%%
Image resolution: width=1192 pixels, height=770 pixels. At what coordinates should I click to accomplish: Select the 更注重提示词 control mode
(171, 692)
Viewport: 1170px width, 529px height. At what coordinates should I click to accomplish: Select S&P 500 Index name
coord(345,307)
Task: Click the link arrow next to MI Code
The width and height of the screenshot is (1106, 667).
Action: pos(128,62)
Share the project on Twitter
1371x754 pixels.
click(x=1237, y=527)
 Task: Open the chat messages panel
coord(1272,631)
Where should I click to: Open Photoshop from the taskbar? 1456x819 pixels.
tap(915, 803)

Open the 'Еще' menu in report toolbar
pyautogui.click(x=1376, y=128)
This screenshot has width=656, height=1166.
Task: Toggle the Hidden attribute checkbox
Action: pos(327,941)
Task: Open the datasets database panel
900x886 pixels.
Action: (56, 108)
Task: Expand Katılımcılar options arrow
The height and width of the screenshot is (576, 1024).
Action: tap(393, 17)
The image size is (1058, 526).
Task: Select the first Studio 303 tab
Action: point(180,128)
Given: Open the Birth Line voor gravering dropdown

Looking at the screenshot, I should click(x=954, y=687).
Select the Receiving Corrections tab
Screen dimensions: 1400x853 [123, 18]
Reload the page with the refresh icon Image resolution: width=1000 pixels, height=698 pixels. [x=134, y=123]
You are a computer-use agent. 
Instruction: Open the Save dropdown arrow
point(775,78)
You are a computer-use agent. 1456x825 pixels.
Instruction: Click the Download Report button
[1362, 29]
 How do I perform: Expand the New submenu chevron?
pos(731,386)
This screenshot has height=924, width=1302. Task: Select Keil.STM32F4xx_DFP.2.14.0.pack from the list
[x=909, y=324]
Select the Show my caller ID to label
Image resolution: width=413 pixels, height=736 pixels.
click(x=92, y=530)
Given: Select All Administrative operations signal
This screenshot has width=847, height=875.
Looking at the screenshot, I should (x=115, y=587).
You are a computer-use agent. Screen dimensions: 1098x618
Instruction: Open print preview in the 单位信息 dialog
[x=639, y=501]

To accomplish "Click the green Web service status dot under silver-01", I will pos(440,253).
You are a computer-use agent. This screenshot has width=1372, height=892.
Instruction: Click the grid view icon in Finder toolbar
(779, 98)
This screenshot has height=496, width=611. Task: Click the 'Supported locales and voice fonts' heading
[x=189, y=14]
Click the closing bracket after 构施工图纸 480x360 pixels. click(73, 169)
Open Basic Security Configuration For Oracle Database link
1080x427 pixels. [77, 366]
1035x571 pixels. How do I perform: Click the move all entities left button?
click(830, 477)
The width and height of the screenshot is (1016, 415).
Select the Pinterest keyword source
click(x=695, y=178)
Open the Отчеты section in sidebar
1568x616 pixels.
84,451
%%
-- ISTRUZIONE SCRITTA --
Ricopia senza alcuna modifica le righe dei dati, partendo da quella che contiene "Open Basic Security" e arrivando fino alla fine dei dati.

-- RISULTATO QUI SOTTO --
Open Basic Security Configuration For Oracle Database link
1080x427 pixels. [77, 366]
1035x571 pixels. How do I perform: Click the move all entities left button?
click(830, 477)
The width and height of the screenshot is (1016, 415).
Select the Pinterest keyword source
click(x=695, y=178)
Open the Отчеты section in sidebar
1568x616 pixels.
84,451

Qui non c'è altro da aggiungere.